* SELECTED TEXT:
•••••

External USB fuzzing for Linux kernel
syzkaller supports fuzzing the Linux kernel USB subsystem from the external USB device side. Instead of relying on physical hardware (like Facedancer-based boards) or VM management software features (like QEMU usbredir), syzkaller fuzzes USB fully within a (potentially-virtualized) environment that runs the Linux kernel.
The USB fuzzing support in syzkaller is based on:
- Raw Gadget — a kernel module that implements a low-level interface for the Linux USB Gadget subsystem (now in the mainline kernel);
- Dummy HCD/UDC — a kernel module that sets up virtual USB Device and Host controllers that are connected to each other inside the kernel (existed in the mainline kernel for a long time);
- KCOV changes that allow collecting coverage from background kernel threads and interrupts (now in the mainline kernel);
- syzkaller changes built on top of the other parts; see the Internals section.
Besides this documentation page, for details, see:
-
Coverage-Guided USB Fuzzing with Syzkaller talk (video) from OffensiveCon 2019 (was given while the USB fuzzing support was a work-in-progress, so some details are outdated);
-
Fuzzing USB with Raw Gadget talk (video) from BSides Munich 2022 (more up-to-date, but less in-depth);
-
External fuzzing of Linux kernel USB drivers with syzkaller talk (outlines steps for adding new basic USB descriptions).
See this page for the list of bugs found in the Linux kernel USB stack so far.
Setting up
-
Use the kernel version 5.7 or later.
It's also recommended to backport all kernel patches that touch
drivers/usb/gadget/legacy/raw_gadget.c,drivers/usb/gadget/udc/dummy_hcd.c, andkernel/kcov.c; -
Enable
CONFIG_USB_RAW_GADGET=yandCONFIG_USB_DUMMY_HCD=yin the kernel config.Optionally, also enable the config options for the specific USB drivers that you wish to fuzz.
As an alternative, you can use the config from the syzbot USB fuzzing instance. This config has many USB drivers commonly-used in distro kernels enabled;
-
Build the kernel;
-
Optionally, update syzkaller descriptions by extracting the USB IDs.

•••••

* COLLECTED MATERIAL:
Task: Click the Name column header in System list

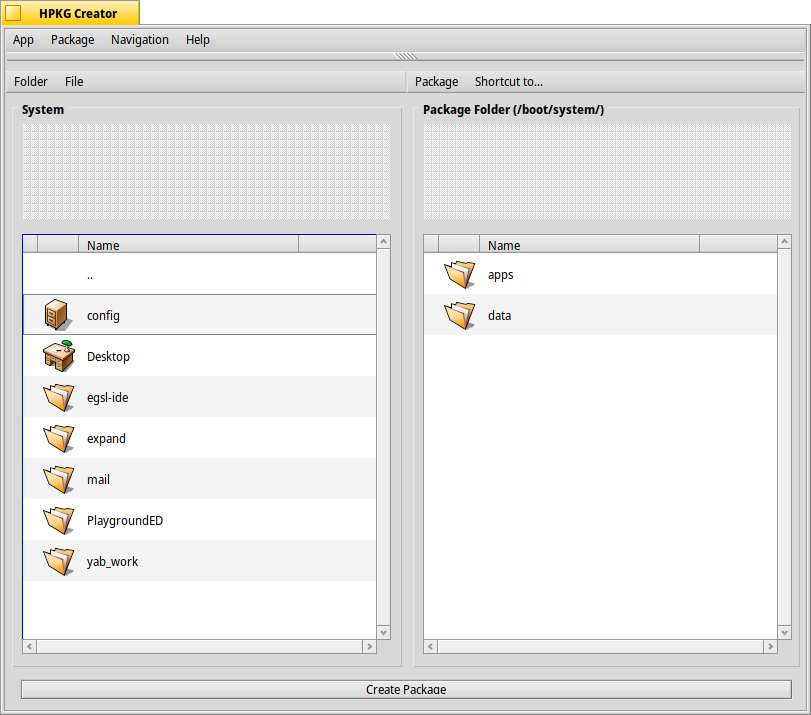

•••••

* EXERCISE BRIEF:
From the USB fuzzing page above, return the passage that begins at the words "Besides this documentation" and stops after "basic USB descriptions).", copied word for word.

* TASK RESULT:
Besides this documentation page, for details, see:
-
Coverage-Guided USB Fuzzing with Syzkaller talk (video) from OffensiveCon 2019 (was given while the USB fuzzing support was a work-in-progress, so some details are outdated);
-
Fuzzing USB with Raw Gadget talk (video) from BSides Munich 2022 (more up-to-date, but less in-depth);
-
External fuzzing of Linux kernel USB drivers with syzkaller talk (outlines steps for adding new basic USB descriptions).